- Origin: UK
- Genres: Chamber music ensemble
- Years active: 2008 – present
- Website: www.berkeleyensemble.co.uk

= Berkeley Ensemble =

British chamber music ensemble

The Berkeley Ensemble is a British chamber music ensemble that explores little-known twentieth- and twenty first-century British chamber music alongside a more established repertoire.

Founded in 2008 by members of Southbank Sinfonia, the ensemble reached the finals of the 2009 Royal Over-Seas League music competition and has since performed regularly in the UK and abroad.

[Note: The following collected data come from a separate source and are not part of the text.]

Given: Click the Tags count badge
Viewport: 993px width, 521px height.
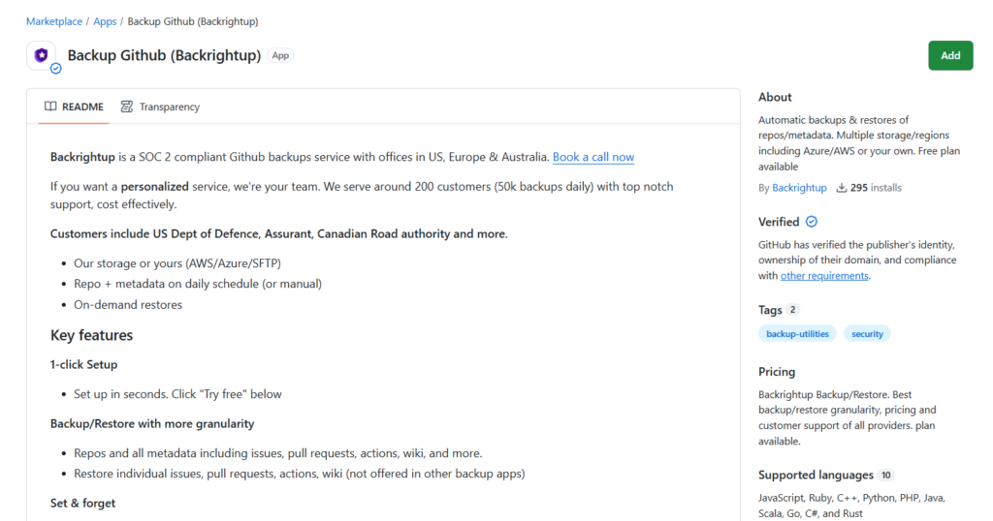Looking at the screenshot, I should tap(792, 310).
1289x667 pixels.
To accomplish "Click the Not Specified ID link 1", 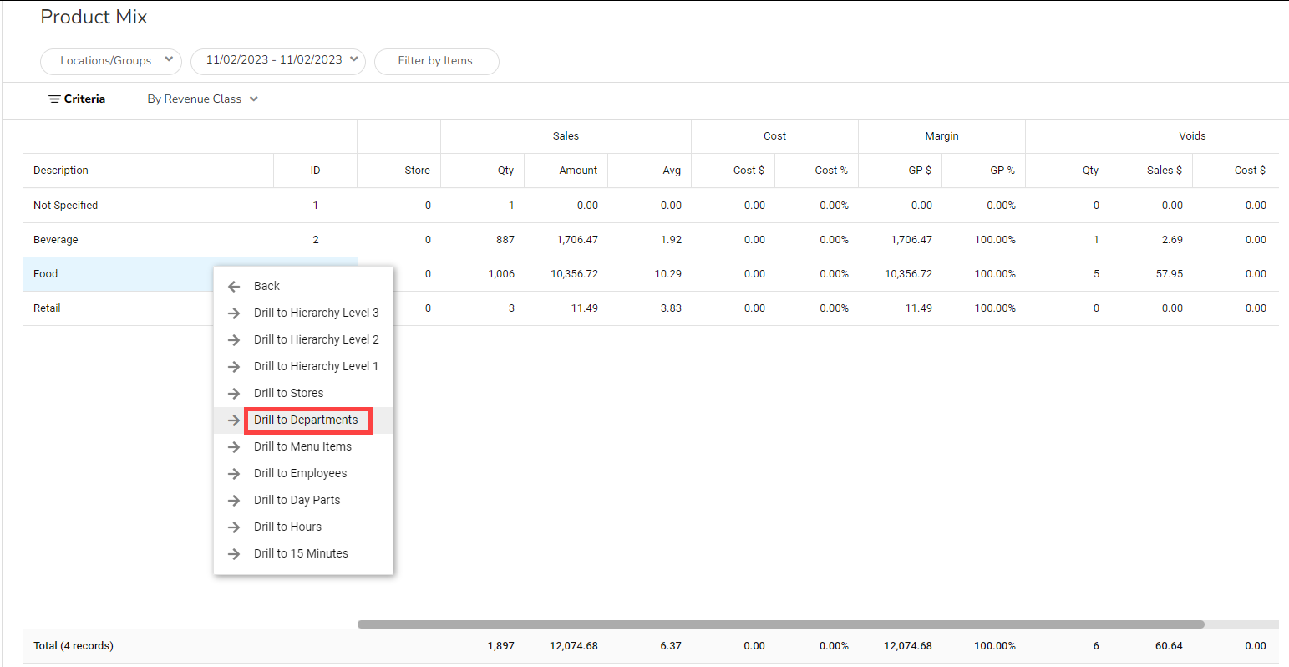I will tap(315, 206).
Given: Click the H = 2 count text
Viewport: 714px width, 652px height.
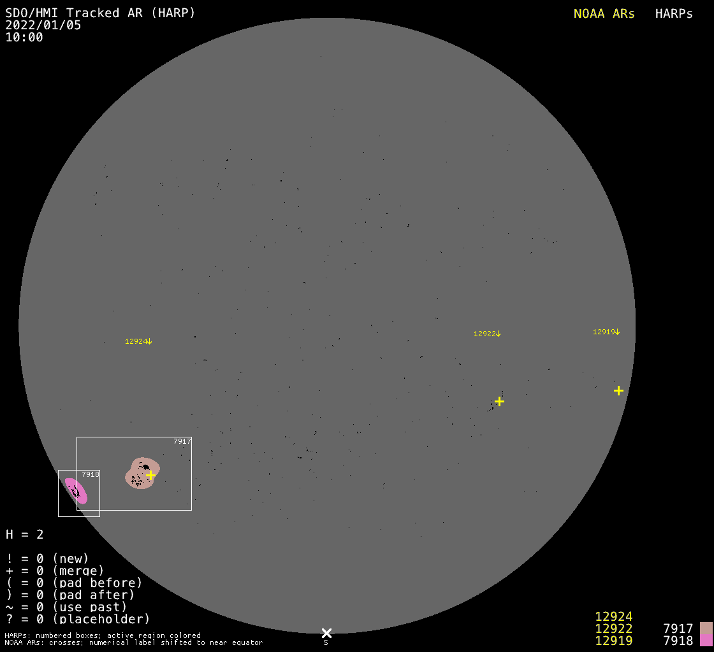Looking at the screenshot, I should tap(25, 534).
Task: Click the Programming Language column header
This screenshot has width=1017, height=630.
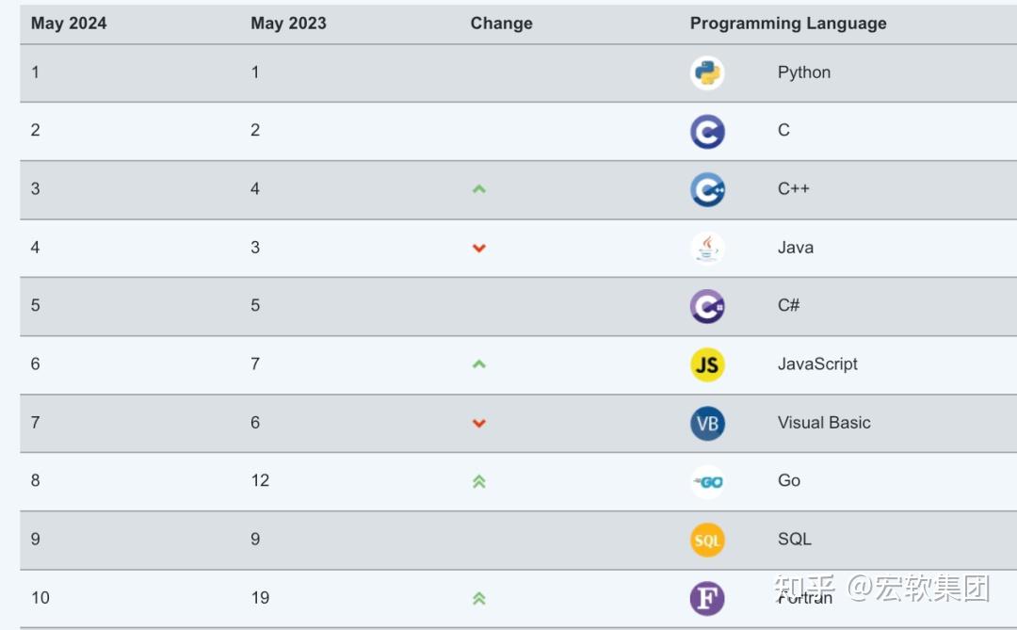Action: click(x=788, y=24)
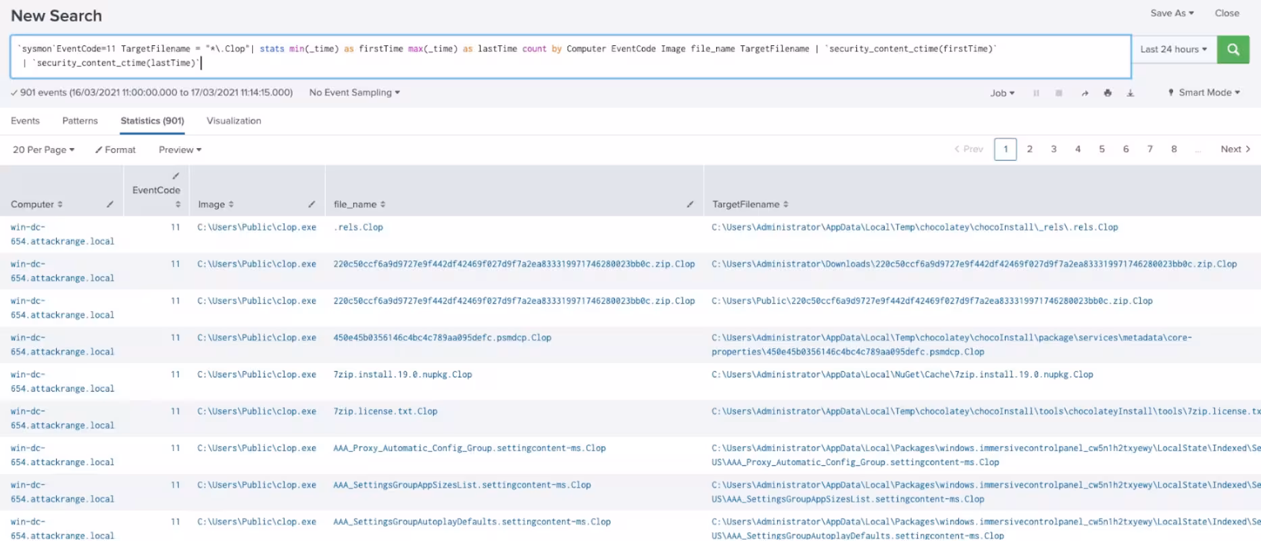1261x541 pixels.
Task: Pause the search job
Action: [1036, 93]
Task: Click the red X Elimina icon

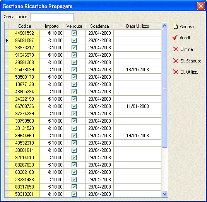Action: 176,49
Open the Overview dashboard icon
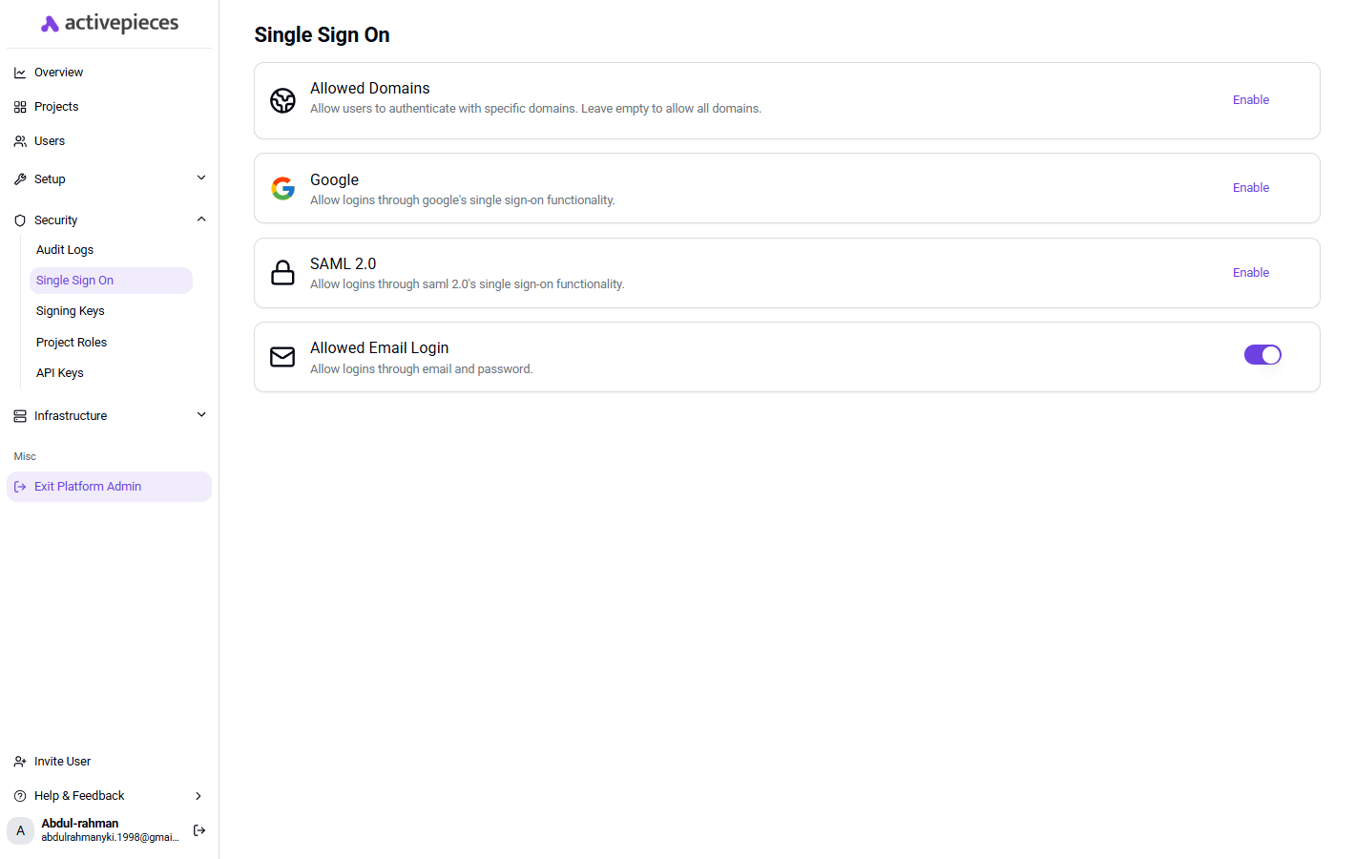The width and height of the screenshot is (1355, 859). click(x=19, y=72)
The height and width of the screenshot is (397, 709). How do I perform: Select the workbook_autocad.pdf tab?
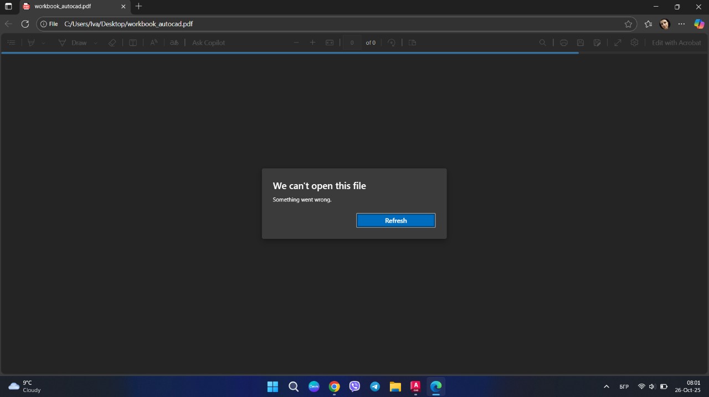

Their recordings and performances are regularly featured in the national press. Their album Lennox Berkeley: Chamber Works was selected by BBC Music Magazine as Chamber Choice in 2015, and Lennox Berkeley: Stabat Mater was nominated for a Gramophone Magazine Classical Music Award in 2017.

The ensemble revived the Cobbett Competition for chamber music composition (as The New Cobbett Competition) in 2014, with Sequenza for string quartet by Samuel Lewis as the first winner.

Since 2016 the Berkeley Ensemble has curated the annual Little Venice Music Festival in London. It celebrated its 10th anniversary with a performance at the Purcell Room in September 2018.

The ensemble is named after the British composers Lennox Berkeley and Michael Berkeley. Its patrons are Michael Berkeley and Petroc Trelawny.

== Albums ==
The ensemble has released a number of albums, most notably:
- Cobbett’s Legacy: The New Cobbett Prize for Chamber Music (2019, Resonus Classics) received a 4-star review in The Guardian
- Winter Fragments (2018, Resonus Classics) was praised for the ensemble’s “endlessly responsive playing” by Fiona Maddocks in The Observer
- Stabat Mater: Sacred Choral Music by Lennox & Michael Berkeley (2016, Delphian Records) was nominated for a Gramophone Award
- Lennox Berkeley: Chamber Works (2015, Resonus Classics) received a 5-star review in BBC Music Magazine and positive reviews in the Telegraph and Sunday Times
- Clarion Call: Music for Septet and Octet (2014, Resonus Classics) received positive reviews in The Observer, Gramophone Magazine, The Strad, and Classical Ear.